Cubs Say Season-Ticket Renewals Up From 2013

David Banks

Let's examine this claim, shall we?

There's been a FanPost made on this topic, but as you know, this is something that interests me. (Again, if it doesn't interest you, feel free to pass by this article.)

At Crain's Chicago Business, Danny Ecker writes of the Cubs' season-ticket renewals being ahead of last year at this time:

The rate of renewal for full-season and "combo" night and weekend game plans is in the mid-80 percent range, up 5 percentage points compared with this point last off-season, said Colin Faulkner, vice president of sales and partnerships.

He would not disclose the current number of Cubs tickets sold in season-ticket packages but said the percentage increase represents "several millions of dollars" in ticket revenue.

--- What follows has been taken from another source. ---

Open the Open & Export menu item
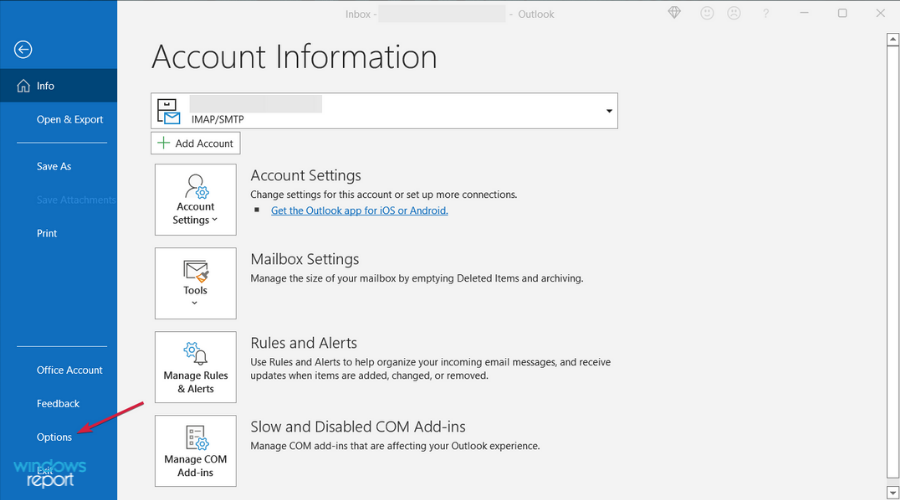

But a source close to the team said last year that close to 25,000 tickets sold per game are part of a season-ticket package — slightly higher than the lowest paid attendance figure from last season. The Cubs say they have between 7,000 and 8,000 season-ticket account holders.

The "mid-80 percent range" isn't bad, but it's well off what happened after 2008, when, coming off two straight division titles, I heard the Cubs renewed all but four accounts (two from people who moved out of the country, and two who passed away). Granted, that was in the heyday of the Cubs' popularity over the last decade, and just before the worst of the current economic recession.

According to Ecker's article, the Cubs claim the reasons for the better renewal rate include "better customer service", and the team's recent STH sessions with Theo Epstein, Jed Hoyer and Crane Kenney:

"We're hearing that (fans) believe in the plan and the future of where we're going," he said.

Whatever the cause, Mr. Faulkner said the Cubs had their highest season-ticket base ever in 2012 and that the current pace of renewals will get them close to that in 2014.

It remains to be seen, however, if the overall renewal rate will continue to be that high. Deposits were due about two weeks ago, but I have heard the Cubs are still emailing people who didn't put a deposit down to give them more time to decide.

I'll also quibble -- a little -- with the statement that 25,000 is "slightly higher than the lowest paid-attendance figure" from 2013. The Cubs sold fewer than 25,000 tickets three times in 2013, and the lowest was 20,696 vs. the Marlins September 4. That game was a Wednesday afternoon, so it doesn't include the combo package, which does account for the difference. The Cubs drew fewer than 30,000 18 times last season and 40,000 or more just four times, which means single-game and group sales were down.

The Cubs might do all right in season-ticket retention, but they'll have to win to get the reluctant single-game buyer back in the fold.